Edito: Le silence coupable de l’économie


Ces messages convergents s’adressent en fait avant tout aux diplomates de la Confédération. «Nos négociateurs devraient essayer de profiter de l’adoption de standards internationaux par notre place financière pour en retirer des avantages.

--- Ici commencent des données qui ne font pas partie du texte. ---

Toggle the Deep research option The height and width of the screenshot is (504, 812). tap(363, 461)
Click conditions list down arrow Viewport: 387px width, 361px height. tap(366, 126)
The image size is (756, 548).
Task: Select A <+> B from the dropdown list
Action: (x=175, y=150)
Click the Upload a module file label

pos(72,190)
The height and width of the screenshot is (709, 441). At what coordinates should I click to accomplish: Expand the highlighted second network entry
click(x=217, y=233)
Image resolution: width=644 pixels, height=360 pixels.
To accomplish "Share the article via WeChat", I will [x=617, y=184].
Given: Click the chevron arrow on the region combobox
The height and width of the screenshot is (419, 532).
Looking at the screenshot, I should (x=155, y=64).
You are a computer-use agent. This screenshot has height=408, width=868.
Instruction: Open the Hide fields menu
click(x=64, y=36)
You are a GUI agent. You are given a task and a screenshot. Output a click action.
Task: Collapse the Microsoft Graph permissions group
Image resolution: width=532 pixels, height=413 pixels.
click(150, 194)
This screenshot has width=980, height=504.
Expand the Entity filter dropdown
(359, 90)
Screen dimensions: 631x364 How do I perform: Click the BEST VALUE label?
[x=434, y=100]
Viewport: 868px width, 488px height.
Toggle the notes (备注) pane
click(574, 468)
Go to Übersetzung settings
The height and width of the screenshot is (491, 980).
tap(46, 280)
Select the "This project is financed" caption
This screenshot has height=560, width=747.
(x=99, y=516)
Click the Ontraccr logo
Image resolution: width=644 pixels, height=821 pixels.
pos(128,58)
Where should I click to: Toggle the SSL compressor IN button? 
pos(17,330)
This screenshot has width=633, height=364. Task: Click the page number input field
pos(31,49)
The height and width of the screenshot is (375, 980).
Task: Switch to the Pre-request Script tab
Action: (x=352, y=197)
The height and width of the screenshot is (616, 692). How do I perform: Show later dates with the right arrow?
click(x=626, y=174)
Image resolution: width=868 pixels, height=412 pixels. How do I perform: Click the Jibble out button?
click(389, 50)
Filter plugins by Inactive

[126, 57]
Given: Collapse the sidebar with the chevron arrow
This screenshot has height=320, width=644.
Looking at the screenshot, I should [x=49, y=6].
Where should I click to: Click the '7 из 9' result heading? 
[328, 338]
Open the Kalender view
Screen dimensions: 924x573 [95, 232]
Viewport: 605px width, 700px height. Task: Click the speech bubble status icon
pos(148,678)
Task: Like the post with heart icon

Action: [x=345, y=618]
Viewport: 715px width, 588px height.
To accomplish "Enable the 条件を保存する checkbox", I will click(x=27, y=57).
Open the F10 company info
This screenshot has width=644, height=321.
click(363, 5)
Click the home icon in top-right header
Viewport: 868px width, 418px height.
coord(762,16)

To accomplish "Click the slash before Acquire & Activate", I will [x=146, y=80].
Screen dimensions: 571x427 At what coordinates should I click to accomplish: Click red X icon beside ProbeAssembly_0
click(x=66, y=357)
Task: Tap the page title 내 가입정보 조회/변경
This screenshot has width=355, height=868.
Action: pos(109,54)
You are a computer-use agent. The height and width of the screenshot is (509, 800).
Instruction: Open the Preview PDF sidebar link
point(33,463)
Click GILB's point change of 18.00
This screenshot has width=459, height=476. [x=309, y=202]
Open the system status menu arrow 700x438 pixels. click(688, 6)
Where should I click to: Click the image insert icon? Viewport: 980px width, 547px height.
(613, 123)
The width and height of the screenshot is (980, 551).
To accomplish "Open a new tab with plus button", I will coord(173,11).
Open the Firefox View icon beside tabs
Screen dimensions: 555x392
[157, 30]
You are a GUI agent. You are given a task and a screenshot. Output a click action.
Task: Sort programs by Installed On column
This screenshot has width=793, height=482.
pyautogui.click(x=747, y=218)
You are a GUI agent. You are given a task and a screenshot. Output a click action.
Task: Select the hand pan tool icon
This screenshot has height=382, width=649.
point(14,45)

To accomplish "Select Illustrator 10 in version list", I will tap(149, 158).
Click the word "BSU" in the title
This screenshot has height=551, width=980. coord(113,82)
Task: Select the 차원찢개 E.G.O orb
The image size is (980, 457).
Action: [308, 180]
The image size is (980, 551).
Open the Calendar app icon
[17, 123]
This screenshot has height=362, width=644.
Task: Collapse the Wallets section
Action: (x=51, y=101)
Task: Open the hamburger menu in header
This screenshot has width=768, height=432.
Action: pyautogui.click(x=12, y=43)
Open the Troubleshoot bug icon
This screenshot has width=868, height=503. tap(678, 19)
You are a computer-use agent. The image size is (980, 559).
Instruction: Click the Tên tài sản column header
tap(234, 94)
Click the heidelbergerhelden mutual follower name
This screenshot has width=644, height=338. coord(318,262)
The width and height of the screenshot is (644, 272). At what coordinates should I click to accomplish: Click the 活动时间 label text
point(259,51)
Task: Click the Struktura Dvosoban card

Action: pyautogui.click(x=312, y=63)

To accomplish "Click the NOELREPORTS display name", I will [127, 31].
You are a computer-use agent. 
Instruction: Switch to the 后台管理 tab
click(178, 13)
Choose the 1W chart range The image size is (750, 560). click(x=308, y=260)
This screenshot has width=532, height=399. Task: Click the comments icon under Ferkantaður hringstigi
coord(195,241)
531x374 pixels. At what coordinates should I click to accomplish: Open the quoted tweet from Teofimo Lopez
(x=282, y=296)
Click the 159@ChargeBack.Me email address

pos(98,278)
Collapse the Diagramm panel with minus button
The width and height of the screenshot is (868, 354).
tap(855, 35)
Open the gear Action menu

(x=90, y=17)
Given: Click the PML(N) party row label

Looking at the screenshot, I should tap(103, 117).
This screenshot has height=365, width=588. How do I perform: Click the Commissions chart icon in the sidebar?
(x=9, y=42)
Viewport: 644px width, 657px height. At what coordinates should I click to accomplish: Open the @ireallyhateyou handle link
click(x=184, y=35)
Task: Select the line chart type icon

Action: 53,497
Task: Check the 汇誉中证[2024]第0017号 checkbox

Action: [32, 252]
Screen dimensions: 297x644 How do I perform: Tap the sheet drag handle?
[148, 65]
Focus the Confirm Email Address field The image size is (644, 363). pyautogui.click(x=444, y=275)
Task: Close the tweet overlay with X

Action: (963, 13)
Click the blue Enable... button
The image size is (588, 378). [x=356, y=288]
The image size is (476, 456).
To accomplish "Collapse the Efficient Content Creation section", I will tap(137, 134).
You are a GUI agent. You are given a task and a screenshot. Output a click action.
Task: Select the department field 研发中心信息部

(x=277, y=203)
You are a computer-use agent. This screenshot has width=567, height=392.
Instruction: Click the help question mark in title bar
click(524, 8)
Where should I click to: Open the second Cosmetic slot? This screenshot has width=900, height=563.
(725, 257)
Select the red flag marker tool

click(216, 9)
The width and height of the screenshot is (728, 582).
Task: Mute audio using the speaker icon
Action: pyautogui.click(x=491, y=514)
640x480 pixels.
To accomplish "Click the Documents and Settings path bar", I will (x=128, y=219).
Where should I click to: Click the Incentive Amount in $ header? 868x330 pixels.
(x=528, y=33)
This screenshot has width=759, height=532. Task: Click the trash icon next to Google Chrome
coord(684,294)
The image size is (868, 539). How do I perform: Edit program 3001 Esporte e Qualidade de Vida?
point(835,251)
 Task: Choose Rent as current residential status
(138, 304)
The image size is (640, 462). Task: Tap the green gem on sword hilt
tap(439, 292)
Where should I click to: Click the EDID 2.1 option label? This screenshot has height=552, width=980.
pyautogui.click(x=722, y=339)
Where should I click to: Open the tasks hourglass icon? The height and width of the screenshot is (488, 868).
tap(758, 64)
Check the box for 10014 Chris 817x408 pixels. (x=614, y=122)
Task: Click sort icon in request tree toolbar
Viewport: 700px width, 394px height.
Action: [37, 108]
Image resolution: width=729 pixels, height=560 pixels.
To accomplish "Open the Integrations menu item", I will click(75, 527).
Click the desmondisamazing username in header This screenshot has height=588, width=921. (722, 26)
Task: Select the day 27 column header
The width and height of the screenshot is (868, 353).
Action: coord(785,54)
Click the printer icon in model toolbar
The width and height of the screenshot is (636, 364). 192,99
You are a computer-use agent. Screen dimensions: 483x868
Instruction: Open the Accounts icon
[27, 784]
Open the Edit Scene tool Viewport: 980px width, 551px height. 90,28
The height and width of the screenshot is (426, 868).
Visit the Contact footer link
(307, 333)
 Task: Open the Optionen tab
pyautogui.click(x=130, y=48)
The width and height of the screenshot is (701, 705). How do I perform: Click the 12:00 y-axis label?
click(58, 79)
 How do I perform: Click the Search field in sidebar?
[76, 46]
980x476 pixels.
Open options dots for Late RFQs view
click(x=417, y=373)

Par exemple en obtenant l’accès au marché, condition sine qua non de notre capacité d’exportation et de notre compétitivité», rappelle Yves Mirabaud, président de l’ABPS et associé gérant senior de Mirabaud & Cie SA.

Président d’EconomieSuisse, Heinz Karrer s’exprime dans le même sens: «De grosses incertitudes pèsent actuellement sur le commerce extérieur suisse. Pour servir les intérêts de son économie, la Confédération doit s’engager de façon plus conséquente au sein des organisations internationales.» Vu le climat actuel des relations entre Berne et Bruxelles, les préoccupations formulées au cours des conférences presse s’avèrent en fait très souvent liées à l’Europe des 28, mais bientôt 27.

«L’Union européenne, le principal partenaire économique de la Suisse, se trouve en pleine mutation. La sortie du Royaume-Uni, un des plus importants États membres, pourrait conduire à une intégration accrue des pays restant fidèles à l’Union et, de ce fait, renforcer l’exclusion des États non-membres. Il est dès lors déterminant que le développement de la voie bilatérale, couronnée de succès jusque-là entre Berne et Bruxelles, puisse être assuré», prévient Heinz Karrer.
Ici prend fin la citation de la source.